[What is needed]
The records that follow must be repeated exactly as they stand.

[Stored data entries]
● ● ● ●
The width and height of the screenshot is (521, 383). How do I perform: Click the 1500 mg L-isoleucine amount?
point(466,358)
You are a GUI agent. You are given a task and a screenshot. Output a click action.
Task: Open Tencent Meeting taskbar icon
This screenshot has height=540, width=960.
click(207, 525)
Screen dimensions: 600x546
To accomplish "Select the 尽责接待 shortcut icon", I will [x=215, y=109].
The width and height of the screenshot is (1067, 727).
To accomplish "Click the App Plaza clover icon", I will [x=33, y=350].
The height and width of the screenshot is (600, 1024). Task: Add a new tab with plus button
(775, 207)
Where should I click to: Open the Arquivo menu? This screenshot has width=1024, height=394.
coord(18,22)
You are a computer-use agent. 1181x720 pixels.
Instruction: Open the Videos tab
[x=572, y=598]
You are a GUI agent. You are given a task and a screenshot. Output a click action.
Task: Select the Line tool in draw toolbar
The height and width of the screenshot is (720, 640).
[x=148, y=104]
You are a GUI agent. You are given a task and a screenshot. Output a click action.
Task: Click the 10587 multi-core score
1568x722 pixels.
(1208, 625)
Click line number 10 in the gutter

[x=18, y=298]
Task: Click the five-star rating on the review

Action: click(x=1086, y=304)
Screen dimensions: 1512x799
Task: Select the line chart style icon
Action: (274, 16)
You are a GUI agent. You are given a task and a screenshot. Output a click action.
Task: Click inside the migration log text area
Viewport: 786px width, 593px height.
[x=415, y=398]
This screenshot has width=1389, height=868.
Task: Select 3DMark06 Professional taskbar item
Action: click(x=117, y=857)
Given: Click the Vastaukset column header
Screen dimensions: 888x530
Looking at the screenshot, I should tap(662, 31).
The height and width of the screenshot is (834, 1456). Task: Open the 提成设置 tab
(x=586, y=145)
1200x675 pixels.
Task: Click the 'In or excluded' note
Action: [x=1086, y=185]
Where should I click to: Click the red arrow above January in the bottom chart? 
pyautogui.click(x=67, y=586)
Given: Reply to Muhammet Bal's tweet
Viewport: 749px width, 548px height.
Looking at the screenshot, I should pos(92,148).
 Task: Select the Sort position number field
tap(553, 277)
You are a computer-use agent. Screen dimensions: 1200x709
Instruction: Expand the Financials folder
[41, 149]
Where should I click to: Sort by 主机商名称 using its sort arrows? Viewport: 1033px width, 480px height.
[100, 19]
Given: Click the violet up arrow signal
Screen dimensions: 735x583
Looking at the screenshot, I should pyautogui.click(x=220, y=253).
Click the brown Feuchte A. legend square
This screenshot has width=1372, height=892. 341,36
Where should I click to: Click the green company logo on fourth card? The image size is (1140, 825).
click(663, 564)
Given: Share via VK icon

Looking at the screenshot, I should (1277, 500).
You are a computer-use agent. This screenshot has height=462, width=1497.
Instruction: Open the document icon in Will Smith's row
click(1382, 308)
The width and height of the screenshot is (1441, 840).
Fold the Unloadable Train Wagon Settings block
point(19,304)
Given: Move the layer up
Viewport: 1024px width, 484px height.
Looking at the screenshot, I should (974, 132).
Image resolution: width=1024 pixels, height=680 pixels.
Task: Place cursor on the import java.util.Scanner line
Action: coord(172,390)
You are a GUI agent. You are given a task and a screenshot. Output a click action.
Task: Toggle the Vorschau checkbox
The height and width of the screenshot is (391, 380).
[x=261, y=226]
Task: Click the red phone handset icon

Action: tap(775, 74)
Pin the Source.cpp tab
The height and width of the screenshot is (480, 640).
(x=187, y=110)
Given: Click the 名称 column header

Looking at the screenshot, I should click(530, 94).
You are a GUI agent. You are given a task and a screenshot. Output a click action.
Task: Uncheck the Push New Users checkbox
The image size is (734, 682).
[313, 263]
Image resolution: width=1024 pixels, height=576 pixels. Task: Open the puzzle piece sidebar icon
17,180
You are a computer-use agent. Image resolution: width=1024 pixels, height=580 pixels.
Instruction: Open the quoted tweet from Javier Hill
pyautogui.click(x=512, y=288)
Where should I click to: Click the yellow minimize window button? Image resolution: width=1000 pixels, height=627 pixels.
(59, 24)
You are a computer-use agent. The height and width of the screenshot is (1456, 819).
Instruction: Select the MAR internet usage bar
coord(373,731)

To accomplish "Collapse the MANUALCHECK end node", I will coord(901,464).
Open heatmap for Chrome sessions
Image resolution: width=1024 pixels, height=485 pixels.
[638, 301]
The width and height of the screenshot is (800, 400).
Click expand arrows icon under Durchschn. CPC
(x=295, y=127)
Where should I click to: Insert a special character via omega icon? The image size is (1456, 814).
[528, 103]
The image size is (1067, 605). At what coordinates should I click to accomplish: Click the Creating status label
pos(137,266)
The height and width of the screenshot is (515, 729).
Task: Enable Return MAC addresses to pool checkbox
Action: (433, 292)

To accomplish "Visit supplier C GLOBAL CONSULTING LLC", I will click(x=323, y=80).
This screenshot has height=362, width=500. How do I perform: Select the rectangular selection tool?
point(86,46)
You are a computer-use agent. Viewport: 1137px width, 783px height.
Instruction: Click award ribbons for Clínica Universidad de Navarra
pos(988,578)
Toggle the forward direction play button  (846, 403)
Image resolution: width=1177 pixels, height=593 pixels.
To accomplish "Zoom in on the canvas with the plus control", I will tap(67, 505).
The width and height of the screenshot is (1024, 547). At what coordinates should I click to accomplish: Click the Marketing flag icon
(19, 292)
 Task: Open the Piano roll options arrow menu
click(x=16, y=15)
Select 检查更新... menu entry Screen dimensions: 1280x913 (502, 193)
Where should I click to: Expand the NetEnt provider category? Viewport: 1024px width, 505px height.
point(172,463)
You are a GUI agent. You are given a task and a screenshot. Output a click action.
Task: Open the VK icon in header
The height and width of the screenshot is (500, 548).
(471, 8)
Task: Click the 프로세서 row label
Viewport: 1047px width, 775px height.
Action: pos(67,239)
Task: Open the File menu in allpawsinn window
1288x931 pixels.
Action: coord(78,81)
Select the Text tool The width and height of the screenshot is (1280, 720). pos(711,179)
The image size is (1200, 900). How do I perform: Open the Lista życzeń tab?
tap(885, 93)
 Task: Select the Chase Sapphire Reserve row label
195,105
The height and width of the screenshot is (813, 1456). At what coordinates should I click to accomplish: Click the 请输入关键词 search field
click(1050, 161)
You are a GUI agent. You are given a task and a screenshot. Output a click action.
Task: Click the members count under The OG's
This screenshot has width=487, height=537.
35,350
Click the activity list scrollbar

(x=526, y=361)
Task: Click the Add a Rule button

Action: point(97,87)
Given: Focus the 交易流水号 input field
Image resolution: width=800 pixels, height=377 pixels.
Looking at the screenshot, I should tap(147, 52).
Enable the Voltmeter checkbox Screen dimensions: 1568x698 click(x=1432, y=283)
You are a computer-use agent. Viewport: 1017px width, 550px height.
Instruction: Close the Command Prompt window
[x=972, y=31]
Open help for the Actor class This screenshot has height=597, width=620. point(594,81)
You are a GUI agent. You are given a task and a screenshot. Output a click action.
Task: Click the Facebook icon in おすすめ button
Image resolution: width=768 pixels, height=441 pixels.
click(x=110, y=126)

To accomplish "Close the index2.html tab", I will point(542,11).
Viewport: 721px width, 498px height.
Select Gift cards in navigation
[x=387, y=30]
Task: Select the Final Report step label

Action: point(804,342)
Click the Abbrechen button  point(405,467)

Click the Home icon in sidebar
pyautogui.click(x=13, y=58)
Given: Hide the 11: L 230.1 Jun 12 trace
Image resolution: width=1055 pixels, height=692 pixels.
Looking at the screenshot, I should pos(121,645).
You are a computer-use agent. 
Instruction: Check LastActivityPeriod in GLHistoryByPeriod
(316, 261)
● ● ● ●
[Solved problem]
The width and height of the screenshot is (521, 383). How do I perform: Click the 1500 mg L-isoleucine amount?
point(466,358)
You are a GUI agent. You are given a task and a screenshot. Output a click action.
Task: Open Tencent Meeting taskbar icon
This screenshot has height=540, width=960.
click(207, 525)
Screen dimensions: 600x546
To accomplish "Select the 尽责接待 shortcut icon", I will [x=215, y=109].
The width and height of the screenshot is (1067, 727).
To accomplish "Click the App Plaza clover icon", I will [x=33, y=350].
The height and width of the screenshot is (600, 1024). Task: Add a new tab with plus button
(775, 207)
Where should I click to: Open the Arquivo menu? This screenshot has width=1024, height=394.
coord(18,22)
You are a computer-use agent. 1181x720 pixels.
Instruction: Open the Videos tab
[x=572, y=598]
You are a GUI agent. You are given a task and a screenshot. Output a click action.
Task: Select the Line tool in draw toolbar
The height and width of the screenshot is (720, 640).
[x=148, y=104]
You are a GUI agent. You are given a task and a screenshot. Output a click action.
Task: Click the 10587 multi-core score
1568x722 pixels.
(1208, 625)
Click line number 10 in the gutter

[x=18, y=298]
Task: Click the five-star rating on the review

Action: click(x=1086, y=304)
Screen dimensions: 1512x799
Task: Select the line chart style icon
Action: (274, 16)
You are a GUI agent. You are given a task and a screenshot. Output a click action.
Task: Click inside the migration log text area
Viewport: 786px width, 593px height.
[x=415, y=398]
This screenshot has width=1389, height=868.
Task: Select 3DMark06 Professional taskbar item
Action: click(x=117, y=857)
Given: Click the Vastaukset column header
Screen dimensions: 888x530
Looking at the screenshot, I should tap(662, 31).
The height and width of the screenshot is (834, 1456). Task: Open the 提成设置 tab
(x=586, y=145)
1200x675 pixels.
Task: Click the 'In or excluded' note
Action: [x=1086, y=185]
Where should I click to: Click the red arrow above January in the bottom chart? 
pyautogui.click(x=67, y=586)
Given: Reply to Muhammet Bal's tweet
Viewport: 749px width, 548px height.
Looking at the screenshot, I should pos(92,148).
 Task: Select the Sort position number field
tap(553, 277)
You are a computer-use agent. Screen dimensions: 1200x709
Instruction: Expand the Financials folder
[41, 149]
Where should I click to: Sort by 主机商名称 using its sort arrows? Viewport: 1033px width, 480px height.
[100, 19]
Given: Click the violet up arrow signal
Screen dimensions: 735x583
Looking at the screenshot, I should pyautogui.click(x=220, y=253).
Click the brown Feuchte A. legend square
This screenshot has width=1372, height=892. 341,36
Where should I click to: Click the green company logo on fourth card? The image size is (1140, 825).
click(663, 564)
Given: Share via VK icon

Looking at the screenshot, I should (1277, 500).
You are a computer-use agent. This screenshot has height=462, width=1497.
Instruction: Open the document icon in Will Smith's row
click(1382, 308)
The width and height of the screenshot is (1441, 840).
Fold the Unloadable Train Wagon Settings block
point(19,304)
Given: Move the layer up
Viewport: 1024px width, 484px height.
Looking at the screenshot, I should (974, 132).
Image resolution: width=1024 pixels, height=680 pixels.
Task: Place cursor on the import java.util.Scanner line
Action: coord(172,390)
You are a GUI agent. You are given a task and a screenshot. Output a click action.
Task: Toggle the Vorschau checkbox
The height and width of the screenshot is (391, 380).
[x=261, y=226]
Task: Click the red phone handset icon

Action: tap(775, 74)
Pin the Source.cpp tab
The height and width of the screenshot is (480, 640).
(x=187, y=110)
Given: Click the 名称 column header

Looking at the screenshot, I should click(530, 94).
You are a GUI agent. You are given a task and a screenshot. Output a click action.
Task: Uncheck the Push New Users checkbox
The image size is (734, 682).
[313, 263]
Image resolution: width=1024 pixels, height=576 pixels. Task: Open the puzzle piece sidebar icon
17,180
You are a computer-use agent. Image resolution: width=1024 pixels, height=580 pixels.
Instruction: Open the quoted tweet from Javier Hill
pyautogui.click(x=512, y=288)
Where should I click to: Click the yellow minimize window button? Image resolution: width=1000 pixels, height=627 pixels.
(59, 24)
You are a computer-use agent. The height and width of the screenshot is (1456, 819).
Instruction: Select the MAR internet usage bar
coord(373,731)

To accomplish "Collapse the MANUALCHECK end node", I will coord(901,464).
Open heatmap for Chrome sessions
Image resolution: width=1024 pixels, height=485 pixels.
[638, 301]
The width and height of the screenshot is (800, 400).
Click expand arrows icon under Durchschn. CPC
(x=295, y=127)
Where should I click to: Insert a special character via omega icon? The image size is (1456, 814).
[528, 103]
The image size is (1067, 605). At what coordinates should I click to accomplish: Click the Creating status label
pos(137,266)
The height and width of the screenshot is (515, 729).
Task: Enable Return MAC addresses to pool checkbox
Action: (433, 292)

To accomplish "Visit supplier C GLOBAL CONSULTING LLC", I will click(x=323, y=80).
This screenshot has height=362, width=500. How do I perform: Select the rectangular selection tool?
point(86,46)
You are a computer-use agent. Viewport: 1137px width, 783px height.
Instruction: Click award ribbons for Clínica Universidad de Navarra
pos(988,578)
Toggle the forward direction play button  (846, 403)
Image resolution: width=1177 pixels, height=593 pixels.
To accomplish "Zoom in on the canvas with the plus control", I will tap(67, 505).
The width and height of the screenshot is (1024, 547). At what coordinates should I click to accomplish: Click the Marketing flag icon
(19, 292)
 Task: Open the Piano roll options arrow menu
click(x=16, y=15)
Select 检查更新... menu entry Screen dimensions: 1280x913 (502, 193)
Where should I click to: Expand the NetEnt provider category? Viewport: 1024px width, 505px height.
point(172,463)
You are a GUI agent. You are given a task and a screenshot. Output a click action.
Task: Open the VK icon in header
The height and width of the screenshot is (500, 548).
(471, 8)
Task: Click the 프로세서 row label
Viewport: 1047px width, 775px height.
Action: pos(67,239)
Task: Open the File menu in allpawsinn window
1288x931 pixels.
Action: coord(78,81)
Select the Text tool The width and height of the screenshot is (1280, 720). pos(711,179)
The image size is (1200, 900). How do I perform: Open the Lista życzeń tab?
tap(885, 93)
 Task: Select the Chase Sapphire Reserve row label
195,105
The height and width of the screenshot is (813, 1456). At what coordinates should I click to accomplish: Click the 请输入关键词 search field
click(1050, 161)
You are a GUI agent. You are given a task and a screenshot. Output a click action.
Task: Click the members count under The OG's
This screenshot has width=487, height=537.
35,350
Click the activity list scrollbar

(x=526, y=361)
Task: Click the Add a Rule button

Action: point(97,87)
Given: Focus the 交易流水号 input field
Image resolution: width=800 pixels, height=377 pixels.
Looking at the screenshot, I should tap(147, 52).
Enable the Voltmeter checkbox Screen dimensions: 1568x698 click(x=1432, y=283)
You are a computer-use agent. Viewport: 1017px width, 550px height.
Instruction: Close the Command Prompt window
[x=972, y=31]
Open help for the Actor class This screenshot has height=597, width=620. point(594,81)
You are a GUI agent. You are given a task and a screenshot. Output a click action.
Task: Click the Facebook icon in おすすめ button
Image resolution: width=768 pixels, height=441 pixels.
click(x=110, y=126)

To accomplish "Close the index2.html tab", I will point(542,11).
Viewport: 721px width, 498px height.
Select Gift cards in navigation
[x=387, y=30]
Task: Select the Final Report step label

Action: point(804,342)
Click the Abbrechen button  point(405,467)

Click the Home icon in sidebar
pyautogui.click(x=13, y=58)
Given: Hide the 11: L 230.1 Jun 12 trace
Image resolution: width=1055 pixels, height=692 pixels.
Looking at the screenshot, I should pos(121,645).
You are a computer-use agent. 
Instruction: Check LastActivityPeriod in GLHistoryByPeriod
(316, 261)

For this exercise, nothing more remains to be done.